Selbst der SPIEGEL, der in einem weit ausgreifenden Text versucht klar zu machen, dass „die Deutsche“ und „die Deutschen“ austauschbar seien, verweist zum Schluss dann doch auf eine Tabelle, in welcher eindeutig ausgewiesen ist, dass im „bestimmten“ Plural nur von „den Deutschen“ gesprochen, geschrieben, geredet und hohl getönt werden kann.

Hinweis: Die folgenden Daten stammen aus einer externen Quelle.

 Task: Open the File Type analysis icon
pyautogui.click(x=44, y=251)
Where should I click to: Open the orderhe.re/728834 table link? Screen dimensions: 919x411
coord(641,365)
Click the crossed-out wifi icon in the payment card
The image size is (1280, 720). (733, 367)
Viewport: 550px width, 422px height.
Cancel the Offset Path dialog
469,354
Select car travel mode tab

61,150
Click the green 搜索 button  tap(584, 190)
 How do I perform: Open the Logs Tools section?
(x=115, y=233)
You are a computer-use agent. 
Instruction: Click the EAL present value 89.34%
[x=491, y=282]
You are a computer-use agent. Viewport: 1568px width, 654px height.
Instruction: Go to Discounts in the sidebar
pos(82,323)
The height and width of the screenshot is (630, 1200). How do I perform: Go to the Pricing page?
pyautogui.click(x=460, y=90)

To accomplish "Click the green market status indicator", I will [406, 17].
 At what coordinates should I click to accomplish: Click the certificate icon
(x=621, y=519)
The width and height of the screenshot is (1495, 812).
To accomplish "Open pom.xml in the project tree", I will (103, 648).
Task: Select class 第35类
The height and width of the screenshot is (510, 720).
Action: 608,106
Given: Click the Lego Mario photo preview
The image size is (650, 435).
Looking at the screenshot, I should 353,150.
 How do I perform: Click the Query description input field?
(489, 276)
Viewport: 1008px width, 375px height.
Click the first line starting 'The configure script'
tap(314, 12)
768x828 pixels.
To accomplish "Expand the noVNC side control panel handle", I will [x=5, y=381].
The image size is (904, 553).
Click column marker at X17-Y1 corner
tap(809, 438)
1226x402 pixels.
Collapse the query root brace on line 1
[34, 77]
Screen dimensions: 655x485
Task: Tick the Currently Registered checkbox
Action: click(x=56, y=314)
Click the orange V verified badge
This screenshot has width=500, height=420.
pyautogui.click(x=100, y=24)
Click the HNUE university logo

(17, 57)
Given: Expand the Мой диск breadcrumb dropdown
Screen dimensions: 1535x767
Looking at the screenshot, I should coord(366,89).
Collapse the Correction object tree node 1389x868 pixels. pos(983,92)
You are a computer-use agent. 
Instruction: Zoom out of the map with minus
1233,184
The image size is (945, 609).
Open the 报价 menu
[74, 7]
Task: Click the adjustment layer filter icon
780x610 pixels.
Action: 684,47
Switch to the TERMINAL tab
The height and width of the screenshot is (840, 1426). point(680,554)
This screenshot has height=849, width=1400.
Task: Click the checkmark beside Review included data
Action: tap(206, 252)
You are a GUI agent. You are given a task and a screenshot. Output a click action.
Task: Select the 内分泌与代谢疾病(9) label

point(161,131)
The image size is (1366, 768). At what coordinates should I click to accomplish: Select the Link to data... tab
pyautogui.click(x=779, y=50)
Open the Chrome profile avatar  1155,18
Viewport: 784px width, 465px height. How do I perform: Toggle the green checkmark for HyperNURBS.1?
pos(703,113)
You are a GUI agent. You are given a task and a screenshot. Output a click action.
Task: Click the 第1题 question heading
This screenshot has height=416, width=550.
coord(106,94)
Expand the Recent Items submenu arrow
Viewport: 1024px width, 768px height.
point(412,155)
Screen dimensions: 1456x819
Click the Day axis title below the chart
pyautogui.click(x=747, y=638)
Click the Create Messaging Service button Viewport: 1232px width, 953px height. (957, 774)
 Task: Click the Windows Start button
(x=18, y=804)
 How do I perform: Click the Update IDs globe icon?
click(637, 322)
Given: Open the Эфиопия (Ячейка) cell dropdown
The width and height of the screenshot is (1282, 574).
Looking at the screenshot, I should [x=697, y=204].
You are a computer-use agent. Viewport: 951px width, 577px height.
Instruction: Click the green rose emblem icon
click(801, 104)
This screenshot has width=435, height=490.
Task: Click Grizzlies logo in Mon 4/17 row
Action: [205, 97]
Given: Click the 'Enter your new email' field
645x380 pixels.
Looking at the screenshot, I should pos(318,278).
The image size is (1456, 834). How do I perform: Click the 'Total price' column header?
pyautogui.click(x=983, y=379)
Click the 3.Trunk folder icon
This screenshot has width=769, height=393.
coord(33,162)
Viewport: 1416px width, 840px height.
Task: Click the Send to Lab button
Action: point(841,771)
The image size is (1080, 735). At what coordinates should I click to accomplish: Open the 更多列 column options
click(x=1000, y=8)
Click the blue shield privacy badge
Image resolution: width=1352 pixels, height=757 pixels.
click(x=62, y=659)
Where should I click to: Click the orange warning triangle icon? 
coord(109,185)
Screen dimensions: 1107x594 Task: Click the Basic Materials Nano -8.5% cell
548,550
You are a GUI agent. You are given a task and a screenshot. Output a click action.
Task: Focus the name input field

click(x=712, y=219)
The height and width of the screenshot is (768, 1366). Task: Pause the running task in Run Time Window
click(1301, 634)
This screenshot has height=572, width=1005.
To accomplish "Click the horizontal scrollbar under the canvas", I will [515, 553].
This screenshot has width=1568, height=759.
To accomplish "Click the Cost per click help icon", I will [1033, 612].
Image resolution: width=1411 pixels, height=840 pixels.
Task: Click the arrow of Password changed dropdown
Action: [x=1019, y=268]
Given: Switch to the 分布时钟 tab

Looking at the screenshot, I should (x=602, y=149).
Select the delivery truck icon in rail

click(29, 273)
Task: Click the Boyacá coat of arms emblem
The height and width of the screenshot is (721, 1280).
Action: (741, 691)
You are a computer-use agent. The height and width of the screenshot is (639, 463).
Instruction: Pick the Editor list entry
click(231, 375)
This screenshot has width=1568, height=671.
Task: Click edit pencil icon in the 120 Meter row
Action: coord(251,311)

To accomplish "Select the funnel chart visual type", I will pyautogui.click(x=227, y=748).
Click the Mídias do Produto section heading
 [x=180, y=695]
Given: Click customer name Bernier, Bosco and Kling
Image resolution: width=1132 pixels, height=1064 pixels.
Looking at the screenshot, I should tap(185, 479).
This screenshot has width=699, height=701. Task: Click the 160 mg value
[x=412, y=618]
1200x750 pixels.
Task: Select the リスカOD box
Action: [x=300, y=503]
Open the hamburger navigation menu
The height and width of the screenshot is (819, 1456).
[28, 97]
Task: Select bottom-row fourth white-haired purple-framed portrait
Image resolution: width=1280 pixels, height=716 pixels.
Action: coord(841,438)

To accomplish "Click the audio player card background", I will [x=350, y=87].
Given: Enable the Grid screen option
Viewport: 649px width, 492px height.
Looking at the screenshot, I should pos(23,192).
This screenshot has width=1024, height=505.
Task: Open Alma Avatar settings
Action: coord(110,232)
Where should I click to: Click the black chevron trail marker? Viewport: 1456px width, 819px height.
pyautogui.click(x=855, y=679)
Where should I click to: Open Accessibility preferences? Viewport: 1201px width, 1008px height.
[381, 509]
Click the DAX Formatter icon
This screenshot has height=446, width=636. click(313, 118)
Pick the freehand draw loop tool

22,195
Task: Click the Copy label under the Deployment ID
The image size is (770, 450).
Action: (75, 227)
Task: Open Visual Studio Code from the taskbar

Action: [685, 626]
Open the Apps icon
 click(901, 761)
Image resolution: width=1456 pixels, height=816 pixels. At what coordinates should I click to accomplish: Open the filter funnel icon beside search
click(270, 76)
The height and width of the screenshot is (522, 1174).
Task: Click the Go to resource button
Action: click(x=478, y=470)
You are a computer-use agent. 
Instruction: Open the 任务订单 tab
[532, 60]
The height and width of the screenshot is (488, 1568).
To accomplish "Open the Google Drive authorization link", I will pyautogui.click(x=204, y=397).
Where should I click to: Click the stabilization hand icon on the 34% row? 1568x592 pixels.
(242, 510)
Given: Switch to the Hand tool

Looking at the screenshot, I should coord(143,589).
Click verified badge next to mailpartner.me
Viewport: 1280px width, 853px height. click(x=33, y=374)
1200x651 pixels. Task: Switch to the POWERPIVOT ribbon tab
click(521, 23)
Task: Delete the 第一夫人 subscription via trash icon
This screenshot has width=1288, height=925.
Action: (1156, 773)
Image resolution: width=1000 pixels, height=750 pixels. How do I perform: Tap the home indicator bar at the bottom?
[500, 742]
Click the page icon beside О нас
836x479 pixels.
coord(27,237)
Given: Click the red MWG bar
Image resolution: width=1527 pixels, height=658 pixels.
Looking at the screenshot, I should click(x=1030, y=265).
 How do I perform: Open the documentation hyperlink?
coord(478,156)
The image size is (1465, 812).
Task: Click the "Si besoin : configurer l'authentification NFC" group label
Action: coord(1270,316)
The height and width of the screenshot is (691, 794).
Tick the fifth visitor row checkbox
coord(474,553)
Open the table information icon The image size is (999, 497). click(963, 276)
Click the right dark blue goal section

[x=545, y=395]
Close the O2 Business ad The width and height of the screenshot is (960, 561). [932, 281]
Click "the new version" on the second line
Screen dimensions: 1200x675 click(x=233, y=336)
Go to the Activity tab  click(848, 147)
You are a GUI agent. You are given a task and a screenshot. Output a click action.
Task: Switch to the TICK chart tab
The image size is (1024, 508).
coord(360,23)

Vermutlich wird ein Wanderer des Weges kommen, von sich behaupten, Germanist und Sprachgelehrter und Mitglied der Dudenredaktion zu sein, woselbst man festgelegt habe, es gäbe zwei Formen, nämlich eine starke („wir Deutsche“) und eine schwache („wir Deutschen“) und dass es jedem selbst überlassen bleibe, welcher Form er den Vorzug gibt.
Die starke Form!
War da nicht mal was, wie hieß der doch gleich? Matthias Koeppel. So hieß der – und der hat das „Starckdeutsch“ erfunden, und auf starckdeutsch gedichtet, zum Beispiel über die Architekten:
Arr, di Arr; di Arrckitucktn –
jarr, di sünd tautul pfarrucktn.
Pauhn onz euburoll Quaduren,
vo se gurrnücht henngehuren.
Vn demm Hurz büsz ze denn Ullpn
snd di Häusur steitz di sullpn.
Duch di Arrckitucktn tschumpfn:
Onzre Pauhörrn snd di Tumpfn!
Olle zullte mon kastruren,
düßße auff ze pauhin huren;
odur stott ünn rachtn Winkuln
se dönn pauhin, wi se pinkuln.
Die beiden letzten Zeilen verweisen klar auf Friedensreich Hundertwasser und seine Starckbauweise:
Ich hoffe nur, dass „Wir Deutsche“, nach der fast rückstandslosen Tilgung des Genitivs (was schon ungefähr 25% Sprach- und Verständnisverlust mit sich gebracht hat), nicht etwa als der nächste folgenschwere Schritt hin zu einem immer stärkeren Deutsch gedeutet werden muss, das sich mit Riesenschritten auf die frühzeitlichen Grunzlaute der Neandertaler zubewegt und sich jeder entzifferbaren schriftlichen Darstellung noch mehr entzieht als jenes „Schreibe was du hörst!„, mit dem mindestens einer Generation von Grundschülern in bestimmten Bundesländern die Legasthenie förmlich eingebleut wurde.